[TASK TO COMPLETE]
Gather every line of the records below that contains the word "icon", treating uppercase and lowercase as different.
-------- STORED DATA --------
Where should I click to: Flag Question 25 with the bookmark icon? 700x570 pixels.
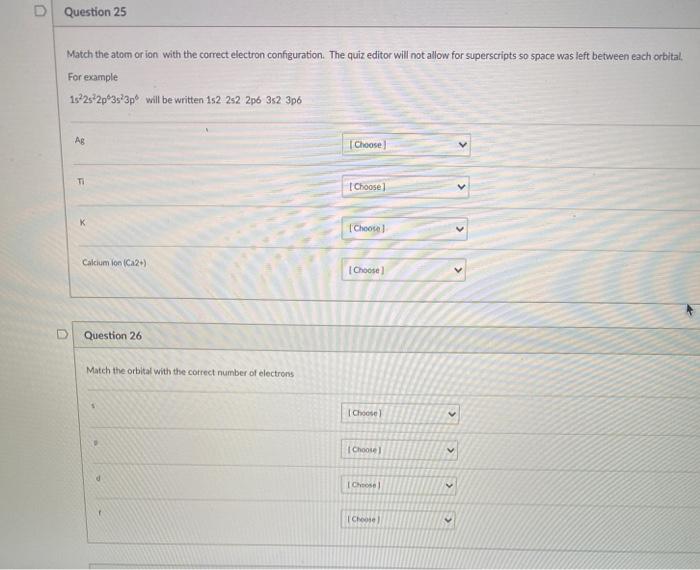tap(40, 11)
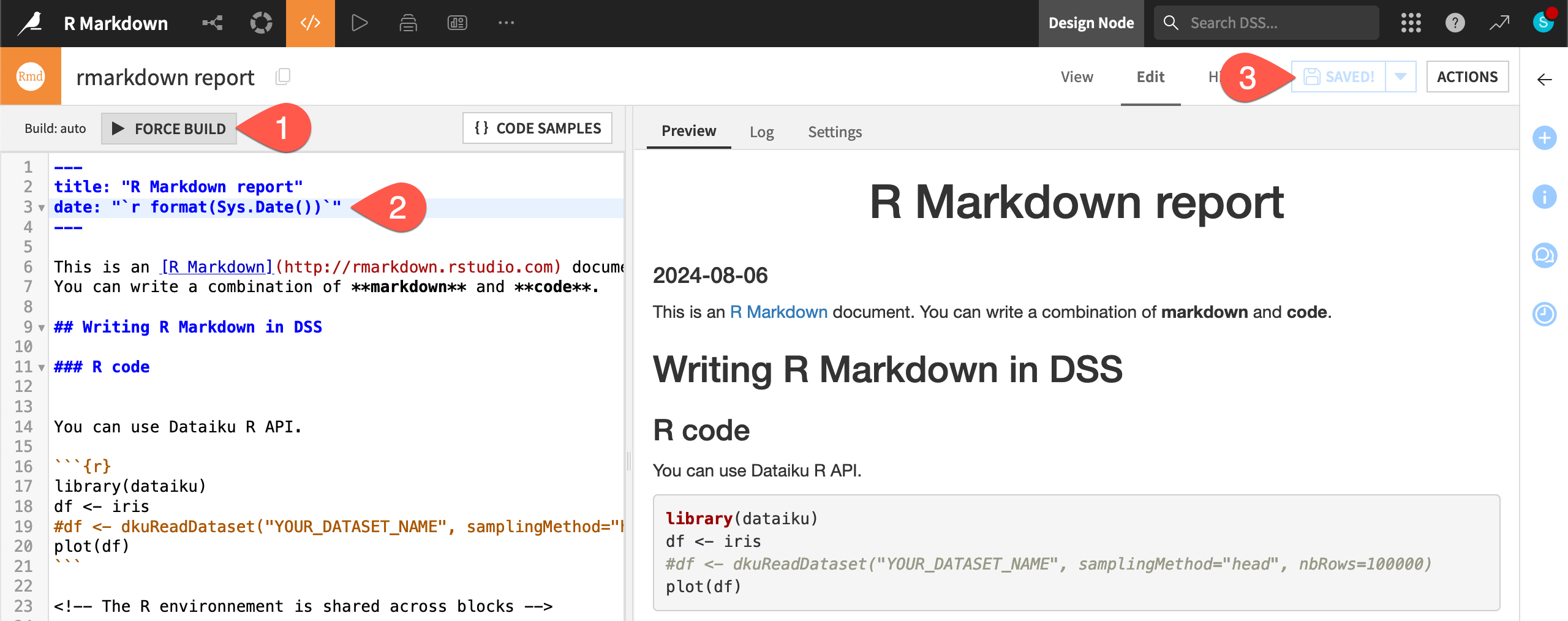This screenshot has width=1568, height=621.
Task: Select the visual analyses lab icon
Action: [262, 23]
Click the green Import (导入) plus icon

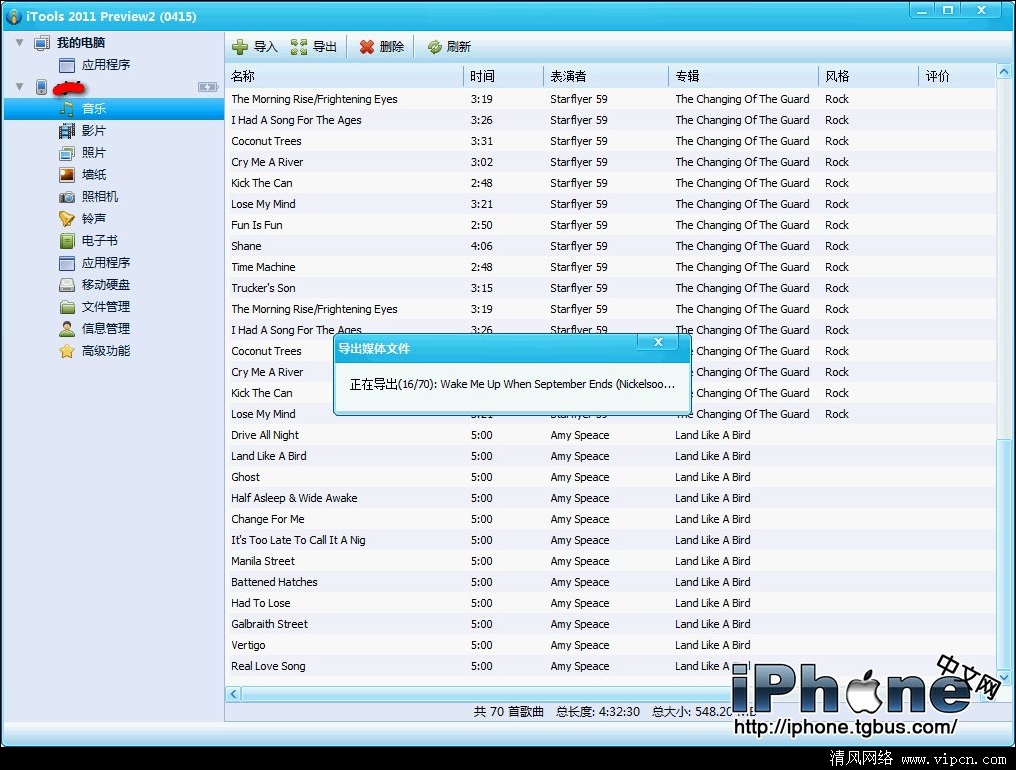pyautogui.click(x=240, y=47)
--------
[ANSWER FOR THE TASK]
Where should I click to: Flag Question 25 with the bookmark icon? 700x570 pixels.
Task: Select the visual analyses lab icon
Click the green Import (导入) plus icon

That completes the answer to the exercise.